Estate planning, like updating a blog, is susceptible to procrastination.  I’ve heard clients say many times that they should have executed their plans “thirty years ago.”  In response, I usually complement them on staying alive during that time period and finally finding their way to my office.  But what about those who never get their estate plan in place? Let’s take a minute to discuss about what happens when you do nothing in regard to estate planning.

Believe it or not, this is a two-part discussion, because it points to a very important estate planning distinction: “probate” vs. “non-probate” assets. Probate assets are those owned individually with no beneficiary designation attached, that is, assets that will be distributed pursuant to the terms of your Will.  All assets that are not subject to probate–or don’t pass under your Will–are “non-probate.”

This entry will discuss non-probate assets, and here I have some good news! It’s highly unlikely that you’ve truly done nothing that impacts the administration of your non-probate assets.  Documents you may not think of as relevant to the estate planning process are, in fact, a vital part of it. For example, if you have a retirement account, or a life insurance policy, then you have most likely executed a beneficiary designation over that account or policy.  We’ll talk more about how important those beneficiary designations are in a future blog, but for now, just recognize that those beneficiary designations–even if you haven’t executed a Will–control the distribution of those assets at your death.

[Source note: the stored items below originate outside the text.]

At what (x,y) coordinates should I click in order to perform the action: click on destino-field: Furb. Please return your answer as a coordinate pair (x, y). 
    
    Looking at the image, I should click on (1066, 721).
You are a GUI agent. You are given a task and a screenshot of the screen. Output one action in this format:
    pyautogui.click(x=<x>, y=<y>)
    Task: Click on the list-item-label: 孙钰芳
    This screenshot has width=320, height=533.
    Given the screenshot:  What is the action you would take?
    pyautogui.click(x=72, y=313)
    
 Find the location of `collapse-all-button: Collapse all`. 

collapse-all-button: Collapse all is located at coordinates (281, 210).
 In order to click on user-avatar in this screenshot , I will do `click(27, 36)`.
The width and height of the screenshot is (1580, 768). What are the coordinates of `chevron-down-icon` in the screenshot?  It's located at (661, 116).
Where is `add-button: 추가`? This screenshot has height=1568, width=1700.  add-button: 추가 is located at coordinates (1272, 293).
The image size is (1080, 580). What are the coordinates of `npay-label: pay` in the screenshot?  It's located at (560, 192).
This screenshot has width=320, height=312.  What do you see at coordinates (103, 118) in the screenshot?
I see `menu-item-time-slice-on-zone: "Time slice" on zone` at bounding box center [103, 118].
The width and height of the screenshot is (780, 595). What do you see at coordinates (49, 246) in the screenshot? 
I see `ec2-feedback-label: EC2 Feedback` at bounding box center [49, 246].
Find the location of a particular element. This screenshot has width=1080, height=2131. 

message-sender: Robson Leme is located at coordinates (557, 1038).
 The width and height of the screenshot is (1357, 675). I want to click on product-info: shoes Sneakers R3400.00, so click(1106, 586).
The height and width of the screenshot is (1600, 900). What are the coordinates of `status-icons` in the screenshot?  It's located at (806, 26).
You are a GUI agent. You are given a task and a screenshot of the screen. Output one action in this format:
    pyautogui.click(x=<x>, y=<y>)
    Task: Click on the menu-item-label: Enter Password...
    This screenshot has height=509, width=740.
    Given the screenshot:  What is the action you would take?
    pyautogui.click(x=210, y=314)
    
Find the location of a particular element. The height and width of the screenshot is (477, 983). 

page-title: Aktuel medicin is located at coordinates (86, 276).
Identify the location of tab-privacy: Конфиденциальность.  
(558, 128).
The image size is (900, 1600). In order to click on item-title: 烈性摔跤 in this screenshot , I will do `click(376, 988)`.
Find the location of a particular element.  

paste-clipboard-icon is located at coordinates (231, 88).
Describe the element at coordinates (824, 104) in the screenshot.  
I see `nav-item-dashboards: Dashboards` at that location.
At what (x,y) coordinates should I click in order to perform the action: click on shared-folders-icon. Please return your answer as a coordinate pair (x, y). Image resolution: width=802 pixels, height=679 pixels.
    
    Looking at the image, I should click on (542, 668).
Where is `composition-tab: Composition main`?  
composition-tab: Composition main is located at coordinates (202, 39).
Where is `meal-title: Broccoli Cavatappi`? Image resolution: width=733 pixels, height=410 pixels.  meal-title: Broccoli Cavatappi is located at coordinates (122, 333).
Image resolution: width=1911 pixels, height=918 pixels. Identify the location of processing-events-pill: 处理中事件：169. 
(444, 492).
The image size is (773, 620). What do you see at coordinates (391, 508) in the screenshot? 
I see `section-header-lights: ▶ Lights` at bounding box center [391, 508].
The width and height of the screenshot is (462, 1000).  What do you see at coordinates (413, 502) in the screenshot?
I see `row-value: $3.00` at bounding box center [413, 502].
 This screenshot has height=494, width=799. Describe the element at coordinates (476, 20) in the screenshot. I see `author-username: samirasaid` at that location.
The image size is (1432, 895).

Similarly, if you have a joint bank account, either with a spouse, a child, or anyone else, then–subject to limited exceptions–the assets in that account will pass to the surviving owner if you predecease them.

So again, you most likely have taken steps to start your estate plan, whether you’ve realized it or not.  This still leaves your probate assets unaccounted for, and it fails to ensure that your “non-probate” and “probate” assets will both reflect your intentions–not to mention tax planning and other options that you should consider.